* [PARTI DELL'ESERCIZIO]
1 - Nel documento sul peculato per distrazione, quante multe aveva pagato con i fondi aziendali l'amministratore della società municipalizzata?
2 - Secondo il documento sul peculato per distrazione, che cosa ha deciso la Corte di Cassazione con la sentenza n. 30301/2024? Elenca tutte e tre le decisioni.

LexCED: l'assistente legale basato sull'intelligenza artificiale AI. Chiedigli un parere, provalo adesso!

Peculato per distrazione: quando è reato? Cassazione

La Corte di Cassazione, con la sentenza n. 30301/2024, ha annullato una condanna per peculato per distrazione a carico dell’amministratore di una società municipalizzata che aveva usato fondi aziendali per pagare 168 multe. La Corte ha stabilito che per configurare il reato non è sufficiente una gestione irregolare del denaro pubblico, ma è necessario che la destinazione dei fondi persegua un interesse personale in contrasto con quello pubblico. Il caso è stato rinviato alla Corte d’Appello per distinguere tra i pagamenti effettuati per finalità privatistiche (es. multe di parenti) e quelli potenzialmente riconducibili, seppur in modo improprio, a un interesse aziendale (es. multe a dipendenti in servizio).

* [DATI RACCOLTI]

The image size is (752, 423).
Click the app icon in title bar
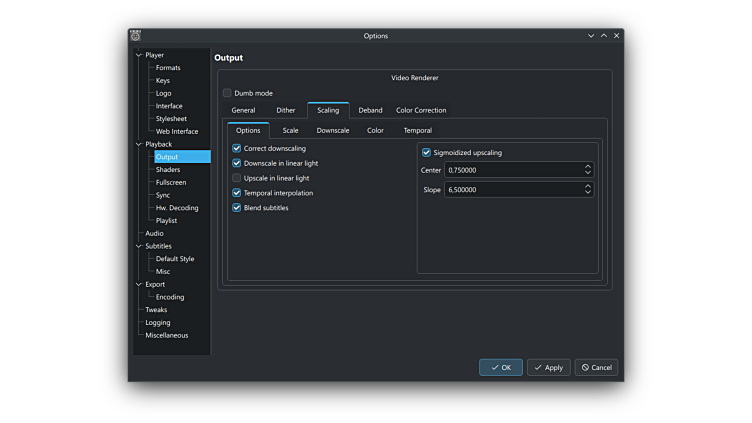(x=135, y=36)
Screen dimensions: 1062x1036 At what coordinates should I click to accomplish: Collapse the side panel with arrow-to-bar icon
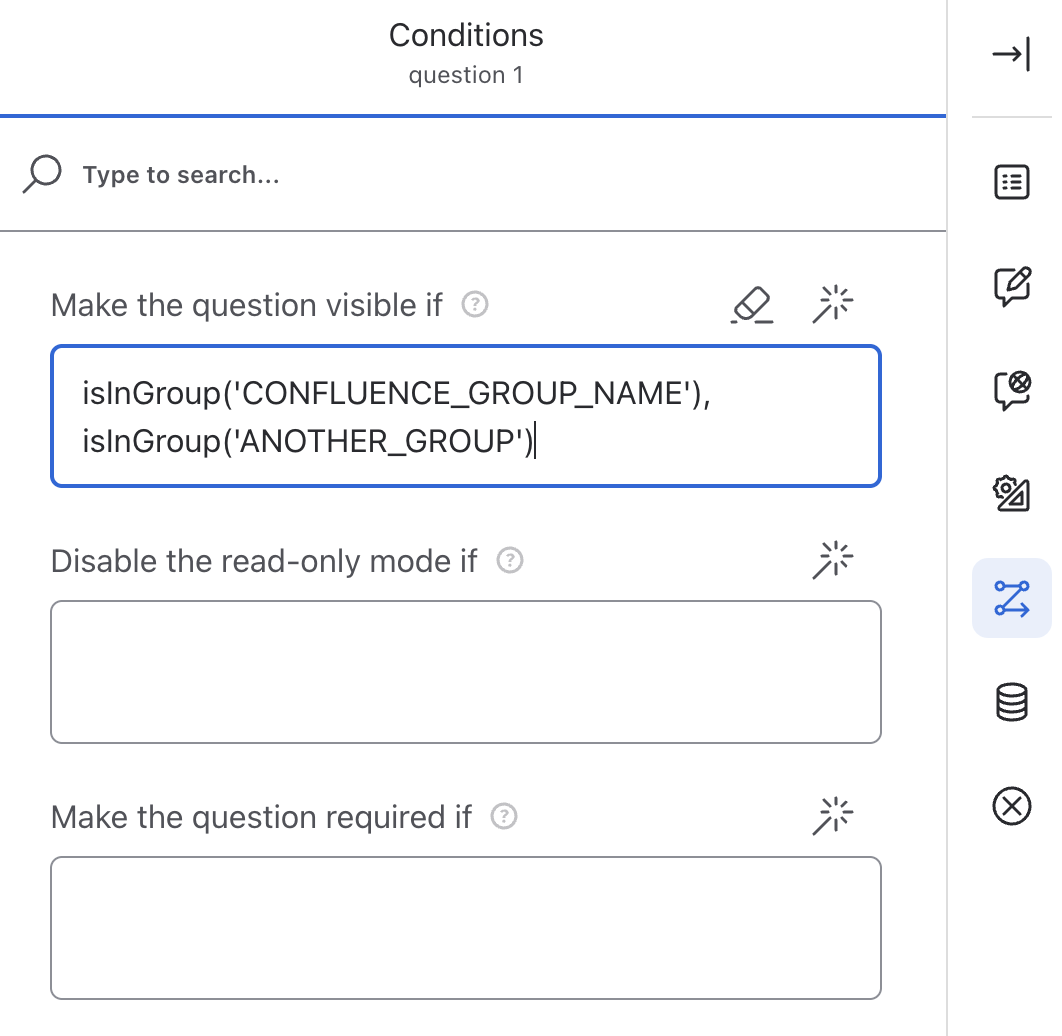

* [ESITI DELLE CONSEGNE]
1 - L'amministratore aveva pagato 168 multe con i fondi aziendali.

2 -
- Ha annullato la condanna per peculato per distrazione a carico dell'amministratore della società municipalizzata.
- Ha stabilito che per configurare il reato non basta una gestione irregolare del denaro pubblico: occorre che la destinazione dei fondi persegua un interesse personale in contrasto con quello pubblico.
- Ha rinviato il caso alla Corte d'Appello, perché distingua tra i pagamenti fatti per finalità privatistiche e quelli riconducibili, seppur in modo improprio, a un interesse aziendale.